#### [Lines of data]
______________________________

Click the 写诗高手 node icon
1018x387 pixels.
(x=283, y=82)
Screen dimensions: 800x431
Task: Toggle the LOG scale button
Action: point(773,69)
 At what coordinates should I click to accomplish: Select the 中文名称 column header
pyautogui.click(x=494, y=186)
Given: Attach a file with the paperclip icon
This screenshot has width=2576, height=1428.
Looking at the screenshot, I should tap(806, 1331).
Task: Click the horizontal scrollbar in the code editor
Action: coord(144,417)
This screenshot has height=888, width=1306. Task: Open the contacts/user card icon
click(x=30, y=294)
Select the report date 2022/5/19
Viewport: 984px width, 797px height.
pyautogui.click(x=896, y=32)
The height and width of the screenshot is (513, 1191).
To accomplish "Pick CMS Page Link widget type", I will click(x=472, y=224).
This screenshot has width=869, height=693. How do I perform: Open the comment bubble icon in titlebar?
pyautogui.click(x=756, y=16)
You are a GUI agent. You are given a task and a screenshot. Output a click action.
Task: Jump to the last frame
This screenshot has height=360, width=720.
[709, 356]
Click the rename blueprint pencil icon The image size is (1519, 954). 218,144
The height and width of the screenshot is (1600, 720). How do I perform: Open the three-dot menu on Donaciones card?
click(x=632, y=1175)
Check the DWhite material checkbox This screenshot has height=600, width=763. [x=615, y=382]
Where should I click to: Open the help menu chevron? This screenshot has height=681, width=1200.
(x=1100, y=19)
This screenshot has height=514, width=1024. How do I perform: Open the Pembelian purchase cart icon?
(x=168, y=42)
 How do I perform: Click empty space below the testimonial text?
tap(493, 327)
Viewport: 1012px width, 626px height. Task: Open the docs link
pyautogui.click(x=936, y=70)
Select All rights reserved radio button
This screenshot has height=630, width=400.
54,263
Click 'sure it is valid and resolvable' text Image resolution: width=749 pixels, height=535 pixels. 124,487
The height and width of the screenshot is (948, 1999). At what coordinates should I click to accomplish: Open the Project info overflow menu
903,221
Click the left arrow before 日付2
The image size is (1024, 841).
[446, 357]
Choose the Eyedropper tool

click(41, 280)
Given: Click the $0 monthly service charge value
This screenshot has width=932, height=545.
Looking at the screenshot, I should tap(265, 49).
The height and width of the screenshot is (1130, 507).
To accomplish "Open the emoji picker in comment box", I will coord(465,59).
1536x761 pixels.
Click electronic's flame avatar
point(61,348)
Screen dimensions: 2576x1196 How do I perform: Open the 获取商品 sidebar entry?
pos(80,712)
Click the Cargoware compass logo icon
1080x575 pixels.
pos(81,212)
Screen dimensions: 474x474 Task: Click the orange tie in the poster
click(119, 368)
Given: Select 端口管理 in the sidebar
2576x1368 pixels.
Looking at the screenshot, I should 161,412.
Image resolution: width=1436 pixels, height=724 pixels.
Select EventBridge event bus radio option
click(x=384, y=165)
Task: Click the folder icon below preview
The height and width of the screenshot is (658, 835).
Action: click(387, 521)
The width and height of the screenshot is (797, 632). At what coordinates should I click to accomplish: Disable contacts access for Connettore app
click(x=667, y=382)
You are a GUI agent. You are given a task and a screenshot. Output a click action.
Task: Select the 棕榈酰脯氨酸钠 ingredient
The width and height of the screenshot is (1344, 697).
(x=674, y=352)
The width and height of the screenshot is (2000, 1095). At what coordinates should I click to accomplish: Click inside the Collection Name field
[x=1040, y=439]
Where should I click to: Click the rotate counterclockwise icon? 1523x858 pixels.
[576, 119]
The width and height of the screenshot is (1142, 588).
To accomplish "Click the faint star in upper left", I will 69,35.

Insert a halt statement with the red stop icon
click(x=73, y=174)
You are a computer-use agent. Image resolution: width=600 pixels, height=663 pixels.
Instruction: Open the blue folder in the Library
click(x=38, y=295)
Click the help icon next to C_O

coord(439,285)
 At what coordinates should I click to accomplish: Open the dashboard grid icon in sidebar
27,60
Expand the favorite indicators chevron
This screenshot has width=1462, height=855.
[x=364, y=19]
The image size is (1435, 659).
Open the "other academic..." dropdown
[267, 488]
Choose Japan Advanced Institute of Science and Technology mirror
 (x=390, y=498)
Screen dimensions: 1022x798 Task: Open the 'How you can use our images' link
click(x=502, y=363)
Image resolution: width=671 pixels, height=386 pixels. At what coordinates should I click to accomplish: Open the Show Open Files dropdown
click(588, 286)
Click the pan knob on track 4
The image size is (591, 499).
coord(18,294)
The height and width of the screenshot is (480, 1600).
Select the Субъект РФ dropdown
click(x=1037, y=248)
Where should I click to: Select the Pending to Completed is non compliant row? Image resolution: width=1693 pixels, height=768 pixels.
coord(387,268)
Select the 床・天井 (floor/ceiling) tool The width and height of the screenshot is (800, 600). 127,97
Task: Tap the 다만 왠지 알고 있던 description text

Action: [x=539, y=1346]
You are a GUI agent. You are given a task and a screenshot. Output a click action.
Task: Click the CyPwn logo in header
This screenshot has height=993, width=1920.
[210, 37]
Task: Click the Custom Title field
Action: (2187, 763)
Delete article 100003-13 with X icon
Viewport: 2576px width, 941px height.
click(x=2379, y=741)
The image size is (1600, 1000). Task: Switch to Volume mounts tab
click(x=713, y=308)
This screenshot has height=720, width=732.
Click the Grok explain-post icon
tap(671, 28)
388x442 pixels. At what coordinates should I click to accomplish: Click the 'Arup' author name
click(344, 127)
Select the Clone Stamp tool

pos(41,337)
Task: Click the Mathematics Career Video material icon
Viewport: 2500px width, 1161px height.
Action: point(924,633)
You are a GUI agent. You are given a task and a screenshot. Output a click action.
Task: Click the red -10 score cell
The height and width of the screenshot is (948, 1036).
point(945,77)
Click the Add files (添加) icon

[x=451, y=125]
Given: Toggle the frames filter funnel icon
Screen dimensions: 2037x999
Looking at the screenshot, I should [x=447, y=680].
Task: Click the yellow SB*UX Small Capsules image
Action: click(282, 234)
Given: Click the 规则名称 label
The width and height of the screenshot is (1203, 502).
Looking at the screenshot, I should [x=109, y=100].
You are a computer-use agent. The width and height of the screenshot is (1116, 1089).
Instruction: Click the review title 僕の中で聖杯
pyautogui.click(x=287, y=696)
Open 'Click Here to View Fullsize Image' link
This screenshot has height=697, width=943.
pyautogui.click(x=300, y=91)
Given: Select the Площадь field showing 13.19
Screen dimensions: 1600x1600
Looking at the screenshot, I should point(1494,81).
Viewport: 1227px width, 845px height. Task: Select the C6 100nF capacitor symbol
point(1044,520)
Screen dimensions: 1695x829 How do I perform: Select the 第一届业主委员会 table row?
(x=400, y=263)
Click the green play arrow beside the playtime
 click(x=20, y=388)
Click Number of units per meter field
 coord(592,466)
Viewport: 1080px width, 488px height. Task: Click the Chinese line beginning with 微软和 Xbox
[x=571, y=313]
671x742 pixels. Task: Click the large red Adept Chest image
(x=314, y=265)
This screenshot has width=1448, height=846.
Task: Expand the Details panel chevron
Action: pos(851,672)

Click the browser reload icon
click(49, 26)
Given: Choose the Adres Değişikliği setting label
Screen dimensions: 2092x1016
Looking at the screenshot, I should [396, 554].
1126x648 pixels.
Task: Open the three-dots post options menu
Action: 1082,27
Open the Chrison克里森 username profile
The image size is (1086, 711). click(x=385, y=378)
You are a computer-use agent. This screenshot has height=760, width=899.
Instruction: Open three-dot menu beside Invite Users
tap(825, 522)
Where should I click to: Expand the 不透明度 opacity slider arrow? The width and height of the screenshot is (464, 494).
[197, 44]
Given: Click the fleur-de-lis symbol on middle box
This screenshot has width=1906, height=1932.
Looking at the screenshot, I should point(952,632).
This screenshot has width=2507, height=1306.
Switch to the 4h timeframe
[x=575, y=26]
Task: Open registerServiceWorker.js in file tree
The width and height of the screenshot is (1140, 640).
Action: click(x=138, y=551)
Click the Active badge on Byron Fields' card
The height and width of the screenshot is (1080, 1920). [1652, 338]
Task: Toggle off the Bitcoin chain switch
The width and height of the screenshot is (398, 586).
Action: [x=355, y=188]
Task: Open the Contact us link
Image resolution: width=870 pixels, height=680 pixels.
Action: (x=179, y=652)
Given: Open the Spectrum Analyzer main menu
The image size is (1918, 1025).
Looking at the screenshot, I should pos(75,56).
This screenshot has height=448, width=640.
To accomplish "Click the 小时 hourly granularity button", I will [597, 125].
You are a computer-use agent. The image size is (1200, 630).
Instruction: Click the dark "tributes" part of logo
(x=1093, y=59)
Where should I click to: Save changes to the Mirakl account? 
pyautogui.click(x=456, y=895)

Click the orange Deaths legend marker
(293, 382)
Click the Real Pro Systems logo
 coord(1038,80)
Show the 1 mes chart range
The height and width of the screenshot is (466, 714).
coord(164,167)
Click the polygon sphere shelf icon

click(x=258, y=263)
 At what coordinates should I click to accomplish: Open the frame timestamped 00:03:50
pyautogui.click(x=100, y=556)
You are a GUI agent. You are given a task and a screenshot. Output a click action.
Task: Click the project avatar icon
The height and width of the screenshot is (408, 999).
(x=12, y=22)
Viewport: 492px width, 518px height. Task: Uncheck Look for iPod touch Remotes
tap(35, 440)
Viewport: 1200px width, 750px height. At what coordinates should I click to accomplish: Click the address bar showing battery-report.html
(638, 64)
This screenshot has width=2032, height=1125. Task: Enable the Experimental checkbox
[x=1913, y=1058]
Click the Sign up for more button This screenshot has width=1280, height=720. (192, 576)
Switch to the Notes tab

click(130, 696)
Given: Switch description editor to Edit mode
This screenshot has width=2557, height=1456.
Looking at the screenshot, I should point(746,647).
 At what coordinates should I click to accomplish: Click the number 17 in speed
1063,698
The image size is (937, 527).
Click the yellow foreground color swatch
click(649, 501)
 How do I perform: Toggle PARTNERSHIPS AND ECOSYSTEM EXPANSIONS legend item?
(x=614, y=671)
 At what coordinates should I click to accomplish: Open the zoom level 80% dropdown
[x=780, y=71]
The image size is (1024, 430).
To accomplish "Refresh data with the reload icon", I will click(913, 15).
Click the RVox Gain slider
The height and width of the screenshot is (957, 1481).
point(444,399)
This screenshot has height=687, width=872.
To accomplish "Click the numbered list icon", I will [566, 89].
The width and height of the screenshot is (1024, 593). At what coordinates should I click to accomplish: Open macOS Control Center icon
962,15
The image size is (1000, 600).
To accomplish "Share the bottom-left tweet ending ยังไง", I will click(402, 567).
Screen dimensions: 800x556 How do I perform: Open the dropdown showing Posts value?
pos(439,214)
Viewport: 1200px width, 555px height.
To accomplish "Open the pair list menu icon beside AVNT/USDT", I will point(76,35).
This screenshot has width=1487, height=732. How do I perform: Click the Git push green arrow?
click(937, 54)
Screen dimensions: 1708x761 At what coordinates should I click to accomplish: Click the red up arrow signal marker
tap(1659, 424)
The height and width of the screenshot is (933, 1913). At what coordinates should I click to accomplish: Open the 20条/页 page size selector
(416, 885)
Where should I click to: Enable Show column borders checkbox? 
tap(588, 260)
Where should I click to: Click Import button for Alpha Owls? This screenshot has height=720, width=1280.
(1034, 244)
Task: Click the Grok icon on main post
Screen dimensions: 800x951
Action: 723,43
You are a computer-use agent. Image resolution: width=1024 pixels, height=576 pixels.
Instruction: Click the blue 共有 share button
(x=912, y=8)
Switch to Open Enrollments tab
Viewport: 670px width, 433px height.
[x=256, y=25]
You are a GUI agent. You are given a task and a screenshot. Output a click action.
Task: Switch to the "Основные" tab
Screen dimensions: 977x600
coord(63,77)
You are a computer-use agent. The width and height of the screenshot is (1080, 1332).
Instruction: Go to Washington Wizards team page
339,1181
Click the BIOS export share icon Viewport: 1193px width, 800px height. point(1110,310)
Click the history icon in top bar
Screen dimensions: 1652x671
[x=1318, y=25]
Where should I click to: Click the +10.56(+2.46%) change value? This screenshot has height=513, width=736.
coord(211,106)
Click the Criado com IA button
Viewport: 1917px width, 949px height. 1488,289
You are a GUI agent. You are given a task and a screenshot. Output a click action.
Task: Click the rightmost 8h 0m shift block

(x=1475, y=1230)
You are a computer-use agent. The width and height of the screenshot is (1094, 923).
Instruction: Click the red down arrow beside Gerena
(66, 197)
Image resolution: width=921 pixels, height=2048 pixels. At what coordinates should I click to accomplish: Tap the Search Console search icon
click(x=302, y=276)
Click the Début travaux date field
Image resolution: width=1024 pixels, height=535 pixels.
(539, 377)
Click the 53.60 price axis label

______________________________

#### [GOAL]
Replace "capacitor symbol" with "capacitor icon" in the listing, starting with the line that contains "Given: Click the 规则名称 label" and going on through the line that contains "point(1044,520)". Give back only those lines, with nothing else changed.

#### [SOLVED EXERCISE]
Given: Click the 规则名称 label
The width and height of the screenshot is (1203, 502).
Looking at the screenshot, I should [x=109, y=100].
You are a computer-use agent. The width and height of the screenshot is (1116, 1089).
Instruction: Click the review title 僕の中で聖杯
pyautogui.click(x=287, y=696)
Open 'Click Here to View Fullsize Image' link
This screenshot has height=697, width=943.
pyautogui.click(x=300, y=91)
Given: Select the Площадь field showing 13.19
Screen dimensions: 1600x1600
Looking at the screenshot, I should point(1494,81).
Viewport: 1227px width, 845px height. Task: Select the C6 100nF capacitor icon
point(1044,520)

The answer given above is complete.